__What is required__
Word for word, repeat each line of the listing below.

** Opening Input for this task block **

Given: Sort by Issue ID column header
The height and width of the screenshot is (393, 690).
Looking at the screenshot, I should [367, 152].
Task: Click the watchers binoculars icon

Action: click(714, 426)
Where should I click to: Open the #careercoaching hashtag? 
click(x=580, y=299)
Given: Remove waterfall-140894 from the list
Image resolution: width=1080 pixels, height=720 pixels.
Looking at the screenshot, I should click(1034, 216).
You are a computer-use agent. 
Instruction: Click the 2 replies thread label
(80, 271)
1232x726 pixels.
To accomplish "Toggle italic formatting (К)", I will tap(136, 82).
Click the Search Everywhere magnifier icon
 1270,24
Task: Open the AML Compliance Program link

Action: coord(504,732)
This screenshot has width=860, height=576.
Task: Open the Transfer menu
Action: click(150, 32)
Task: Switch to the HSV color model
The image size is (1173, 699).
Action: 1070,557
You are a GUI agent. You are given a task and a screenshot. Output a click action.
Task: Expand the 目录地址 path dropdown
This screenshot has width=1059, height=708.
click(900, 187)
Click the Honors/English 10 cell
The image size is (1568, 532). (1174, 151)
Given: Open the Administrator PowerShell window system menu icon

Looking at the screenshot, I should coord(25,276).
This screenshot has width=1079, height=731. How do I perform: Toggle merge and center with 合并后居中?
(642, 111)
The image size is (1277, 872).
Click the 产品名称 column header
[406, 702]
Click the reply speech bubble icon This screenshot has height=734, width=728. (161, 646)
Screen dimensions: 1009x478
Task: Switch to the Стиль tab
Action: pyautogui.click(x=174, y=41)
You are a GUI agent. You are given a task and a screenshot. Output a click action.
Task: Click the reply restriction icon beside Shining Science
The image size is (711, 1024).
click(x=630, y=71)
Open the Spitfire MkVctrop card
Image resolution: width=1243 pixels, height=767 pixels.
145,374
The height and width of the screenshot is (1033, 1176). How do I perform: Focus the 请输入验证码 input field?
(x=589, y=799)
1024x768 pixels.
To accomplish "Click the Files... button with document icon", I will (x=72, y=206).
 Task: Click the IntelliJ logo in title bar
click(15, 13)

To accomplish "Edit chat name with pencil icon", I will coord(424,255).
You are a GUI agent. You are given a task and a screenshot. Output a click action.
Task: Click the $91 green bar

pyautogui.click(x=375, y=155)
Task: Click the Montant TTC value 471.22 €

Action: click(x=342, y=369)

** Closing Input for this task block **

__Written solution__
Given: Sort by Issue ID column header
The height and width of the screenshot is (393, 690).
Looking at the screenshot, I should [367, 152].
Task: Click the watchers binoculars icon

Action: click(714, 426)
Where should I click to: Open the #careercoaching hashtag? 
click(x=580, y=299)
Given: Remove waterfall-140894 from the list
Image resolution: width=1080 pixels, height=720 pixels.
Looking at the screenshot, I should click(1034, 216).
You are a computer-use agent. 
Instruction: Click the 2 replies thread label
(80, 271)
1232x726 pixels.
To accomplish "Toggle italic formatting (К)", I will tap(136, 82).
Click the Search Everywhere magnifier icon
 1270,24
Task: Open the AML Compliance Program link

Action: coord(504,732)
This screenshot has width=860, height=576.
Task: Open the Transfer menu
Action: click(150, 32)
Task: Switch to the HSV color model
The image size is (1173, 699).
Action: 1070,557
You are a GUI agent. You are given a task and a screenshot. Output a click action.
Task: Expand the 目录地址 path dropdown
This screenshot has width=1059, height=708.
click(900, 187)
Click the Honors/English 10 cell
The image size is (1568, 532). (1174, 151)
Given: Open the Administrator PowerShell window system menu icon

Looking at the screenshot, I should coord(25,276).
This screenshot has width=1079, height=731. How do I perform: Toggle merge and center with 合并后居中?
(642, 111)
The image size is (1277, 872).
Click the 产品名称 column header
[406, 702]
Click the reply speech bubble icon This screenshot has height=734, width=728. (161, 646)
Screen dimensions: 1009x478
Task: Switch to the Стиль tab
Action: pyautogui.click(x=174, y=41)
You are a GUI agent. You are given a task and a screenshot. Output a click action.
Task: Click the reply restriction icon beside Shining Science
The image size is (711, 1024).
click(x=630, y=71)
Open the Spitfire MkVctrop card
Image resolution: width=1243 pixels, height=767 pixels.
145,374
The height and width of the screenshot is (1033, 1176). How do I perform: Focus the 请输入验证码 input field?
(x=589, y=799)
1024x768 pixels.
To accomplish "Click the Files... button with document icon", I will (x=72, y=206).
 Task: Click the IntelliJ logo in title bar
click(15, 13)

To accomplish "Edit chat name with pencil icon", I will coord(424,255).
You are a GUI agent. You are given a task and a screenshot. Output a click action.
Task: Click the $91 green bar

pyautogui.click(x=375, y=155)
Task: Click the Montant TTC value 471.22 €

Action: click(x=342, y=369)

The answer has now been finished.